PFKFB3 protein in adipose tissue contributes to whole body glucose homeostasis
PFKFB3 protein in adipose tissue contributes to whole body glucose homeostasis
OLSON, A. L.; Griesel, B. A.
AbstractAge-dependent changes in adipose tissue are thought to play a role in development of insulin resistance. A major age-dependent change in adipose tissue is the downregulation of key proteins involved in carbohydrate metabolism. In the current study, we investigate the role of 6-phosphofructo-2-kinase/fructose-2,6-bisphosphatase 3 (PFKFB3) a key governor of the rate of glycolysis in adipocytes via the synthesis of fructose-2,6-bisphosphate that was significantly down-regulated in aged mice. We employed an adipocyte-specific PFKFB3 mouse line to investigate the role of PFKFB3 on adipocyte function. In both aged mice and PFKFB3-knockout mice, we observed an increase in O-glcNAcylated proteins consistent with a shift in glucose metabolism toward the hexosamine biosynthetic pathway. Under chow-fed conditions, PFKFB3 knockout resulted in significantly smaller adipocyte area, but no difference in total fat mass.

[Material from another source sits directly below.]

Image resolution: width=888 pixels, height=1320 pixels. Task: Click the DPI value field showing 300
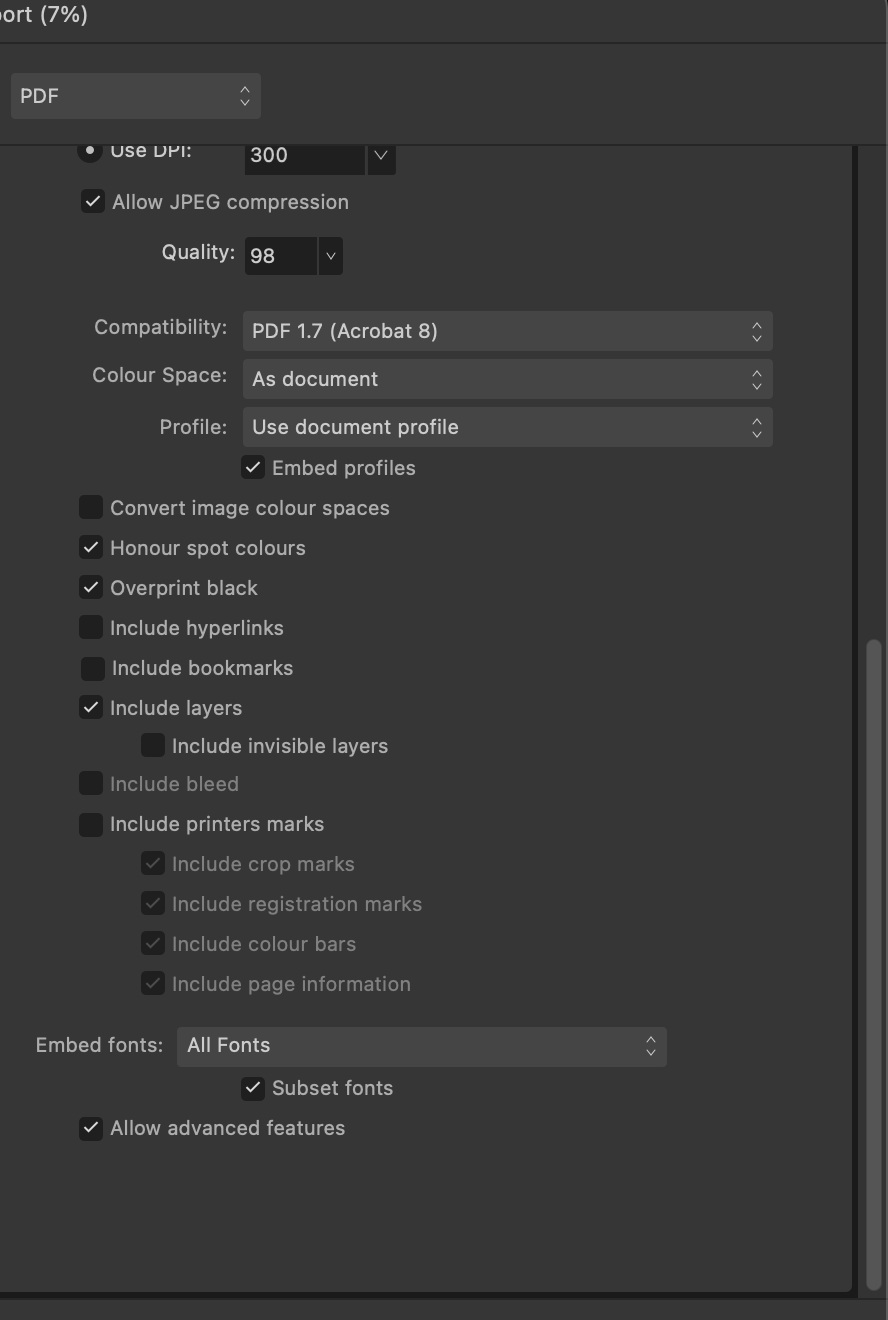(304, 155)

While glucose tolerance was unchanged under chow conditions, when mice were challenged with a 4 wk high fat feeding, PFKFB3 deletion led to a greater decrease in glucose tolerance as well as a significant increase in macrophage infiltration. These results indicate that perturbation of the glycolytic pathway in adipose tissue has multiple effects of adipocyte biology and may play a significant role in metabolic changes associated with aging. Results of this student support the notion that changes in glucose metabolism in adipose tissue impact whole body metabolism.